Он прошел немного вперед, бесшумно приминая ногами толстый ворс ковра. Дойдя до двери сорок четвертого номера, он остановился и прислушался. Изнутри доносился только шум воды. Джордж тихо постучал. Ответа не было. Может, его стука не услышали? Постучать погромче? Войти? Он очень осторожно повернул ручку и слегка толкнул дверь. Ничего не случилось, только шум воды стал громче и запах серы сильнее. Джордж приоткрыл дверь чуть пошире и заглянул в комнату. Здесь было светлее, чем в полутемном коридоре, — сюда проникали непрямые лучи солнца, в первый миг, по контрасту, почти ослепительные, несмотря на полузадернутые занавески. Джордж сначала увидел стол, заваленный книгами и бумагами, потом кровать, а на ней — огромное тело философа. Тот спал.
Джордж выдохнул и, оглянувшись на пустой коридор, быстро скользнул в комнату. В ней было довольно шумно, поскольку Розанов оставил открытой дверь ванной. Джордж закрыл внешнюю дверь. Его не слишком удивило ни то, что Розанов оказался у себя, ни то, что он спит. Джон Роберт жил по жесткому расписанию, которое включало в себя работу с раннего утра и допоздна, а также примерно час глубокого сна во второй половине дня. (Розанов утверждал, что этот сон позволяет ему умещать два дня в один.) Сейчас он лежал на спине и храпел. Джордж постоял, прижав руку к сердцу и уставясь на философа. Потом тихо двинулся вперед.
Даже двадцатилетний повеса, к примеру Том Маккефри, приближаясь к полуобнаженному, беспечно расслабленному спящему телу обожаемой им юной девушки (возможно, в образе пастушки), не испытал бы такого возбуждения, какое охватило Джорджа, когда он застал философа спящим. Джон Роберт спал одетым, только расстегнул ворот рубашки и пояс брюк.
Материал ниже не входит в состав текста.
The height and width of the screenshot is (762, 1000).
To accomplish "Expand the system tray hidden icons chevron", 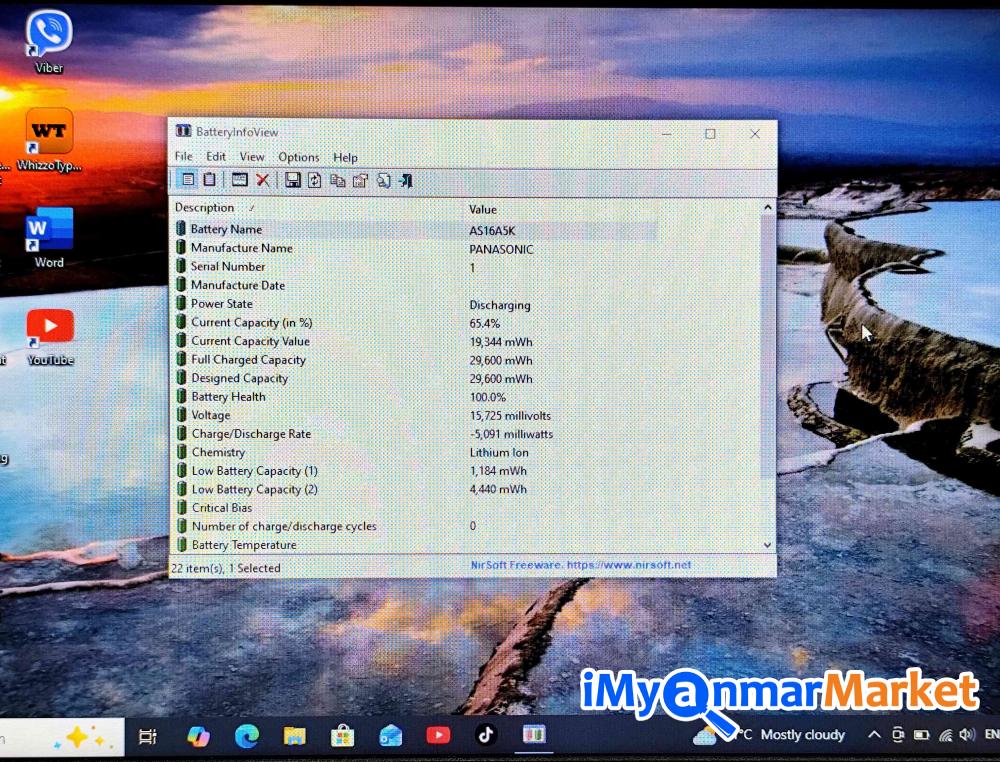I will (874, 735).
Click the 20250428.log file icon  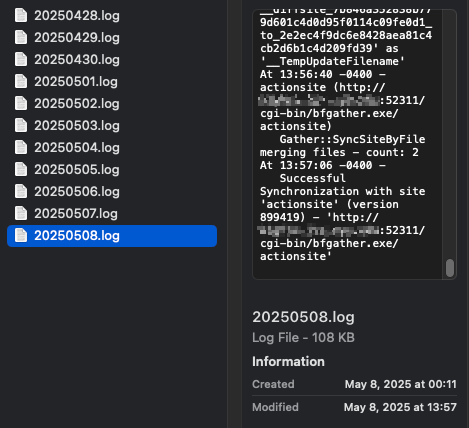tap(21, 15)
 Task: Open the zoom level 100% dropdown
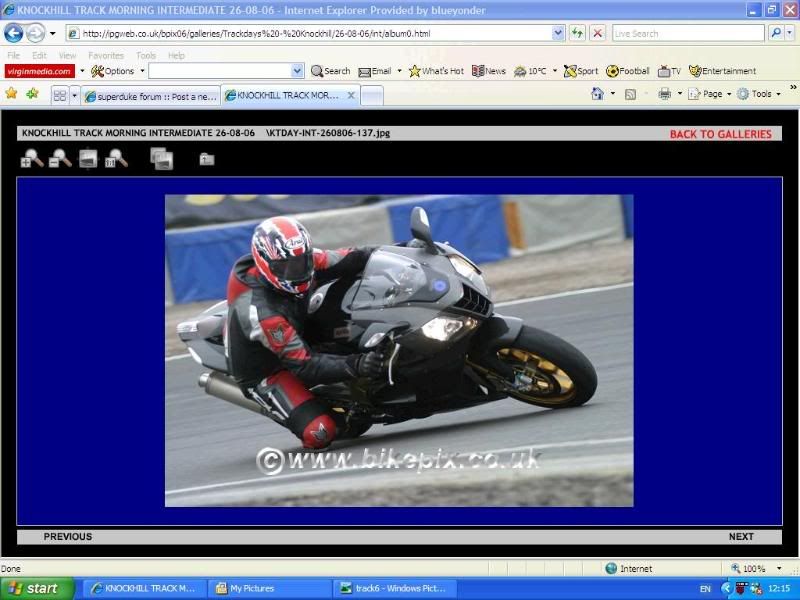779,569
Он не забрался в постель, но лег поверх одеяла, сбив скомканное белое покрывало вниз примерно на уровень колен. Одна нога без ботинка, в толстом синем шерстяном носке, торчала наружу. Одна рука лежала на груди, другая свесилась через край кровати ладонью вверх, в сторону Джорджа, словно в дружеском жесте. Джордж рассмотрел открытую ладонь. Затем взглянул на лицо спящего. Вид у Джона Роберта был совсем не мирный. Открытые влажные губы, из которых выходил слегка пузырящийся храп, все так же настойчиво выпячивались в привычной царственной moue[105]. Закрытые глаза в ложбинах с темными пятнами словно хмурились. Скулы по-прежнему торчали на дряблом лице, и рытвины по обе стороны большого крючковатого носа походили на яростно пропаханные борозды. На лбу, над которым курчавились седые волосы, еще не начавшие отступать назад, плоть вздымалась розовыми валиками между глубокими морщинами. Грязно-серая щетина покрывала подбородок и толстую, складчатую динозавровую шею. Только подбородок казался слабее, не таким грозно-решительным. Джордж испытал небольшое потрясение, когда понял почему. Джон Роберт вынул вставные челюсти, и они, блестя, выглядывали сейчас из неглубокой белой чашки на тумбочке у кровати.